Coronary Artery Disease (CAD)

Cholesterol plaque narrowing the arteries that feed the heart muscle.

Heart with multiple coronary plaques
Cholesterol plaque builds up silently — long before the first symptom.

What it is

Coronary Artery Disease is the slow build-up of cholesterol plaque inside the heart's arteries.
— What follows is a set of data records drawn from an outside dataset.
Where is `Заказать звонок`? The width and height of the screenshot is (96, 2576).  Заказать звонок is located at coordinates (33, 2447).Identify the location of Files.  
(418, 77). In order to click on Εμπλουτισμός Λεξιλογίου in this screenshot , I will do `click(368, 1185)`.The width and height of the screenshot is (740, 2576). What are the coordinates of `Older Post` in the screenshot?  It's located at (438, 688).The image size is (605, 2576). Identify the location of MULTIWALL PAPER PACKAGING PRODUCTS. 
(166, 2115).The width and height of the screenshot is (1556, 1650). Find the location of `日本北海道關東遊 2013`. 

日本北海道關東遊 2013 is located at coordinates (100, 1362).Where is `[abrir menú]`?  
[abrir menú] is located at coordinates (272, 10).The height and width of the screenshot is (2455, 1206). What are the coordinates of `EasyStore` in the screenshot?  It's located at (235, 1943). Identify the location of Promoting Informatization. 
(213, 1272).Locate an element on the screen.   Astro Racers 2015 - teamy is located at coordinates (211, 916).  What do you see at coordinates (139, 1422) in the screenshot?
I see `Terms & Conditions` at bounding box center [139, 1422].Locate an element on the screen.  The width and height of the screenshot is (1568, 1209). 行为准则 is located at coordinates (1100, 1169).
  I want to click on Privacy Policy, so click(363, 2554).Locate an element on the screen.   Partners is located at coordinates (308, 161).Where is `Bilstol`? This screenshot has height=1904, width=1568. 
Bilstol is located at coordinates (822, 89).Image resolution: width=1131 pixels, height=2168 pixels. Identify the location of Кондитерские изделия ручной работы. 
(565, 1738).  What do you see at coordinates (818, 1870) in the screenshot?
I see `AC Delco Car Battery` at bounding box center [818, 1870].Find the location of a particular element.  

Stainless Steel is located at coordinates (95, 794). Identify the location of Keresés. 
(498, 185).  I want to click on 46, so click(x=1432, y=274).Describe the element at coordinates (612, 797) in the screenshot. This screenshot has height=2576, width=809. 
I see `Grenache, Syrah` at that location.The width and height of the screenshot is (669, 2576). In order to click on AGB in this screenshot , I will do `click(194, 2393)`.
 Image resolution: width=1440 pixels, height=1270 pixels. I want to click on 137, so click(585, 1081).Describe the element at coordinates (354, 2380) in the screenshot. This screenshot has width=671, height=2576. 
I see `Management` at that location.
As the arteries narrow, the heart muscle gets less blood — especially during exertion — causing chest discomfort (angina) or breathlessness.

Symptoms

Man with chest tightness while climbing stairs
Discomfort that comes with exertion and eases with rest is the classic clue.
  • Chest tightness or pressure on walking, climbing stairs, or stress
  • Pain relieved by rest within minutes
  • Breathlessness with mild exertion
  • Sometimes only fatigue (especially in women and diabetics)

Risk factors

  • Diabetes
  • Hypertension
  • Smoking
  • High cholesterol
  • Family history
  • Abdominal obesity
  • Chronic stress

How it's diagnosed

Treadmill stress test in a cardiology clinic
A stress test shows how the heart behaves when it has to work hard.
  • ECG
  • Stress test (TMT or stress echo)
  • Echocardiography
  • CT coronary angiography
  • Coronary angiography

Treatment options

Coronary stent on balloon catheter beside cardiac medicines
Some blockages need medicines, some need a stent — the right answer depends on you.
  • Medical therapy: statins, aspirin, beta-blocker, nitrates, ACE inhibitor
  • Angioplasty with drug-eluting stent for significant blockages
  • Bypass surgery (CABG) for multi-vessel or left main disease in selected cases
  • Aggressive risk-factor control

Prevention

  • Annual check-up after age 35 if you have any risk factor
  • Keep LDL cholesterol below 70 mg/dL if you already have CAD
  • HbA1c below 7% for diabetics
  • BP below 130/80
  • Daily exercise and Mediterranean-style diet

Related procedures

FAQ

Questions patients ask us most

Can blockages be reversed without surgery?+

Mild to moderate blockages can sometimes regress with intense lifestyle change and high-dose statin. But significant blockages causing symptoms usually need angioplasty or bypass.

What is the difference between angiography and angioplasty?+

Angiography is a test that finds blockages. Angioplasty is the treatment that opens them.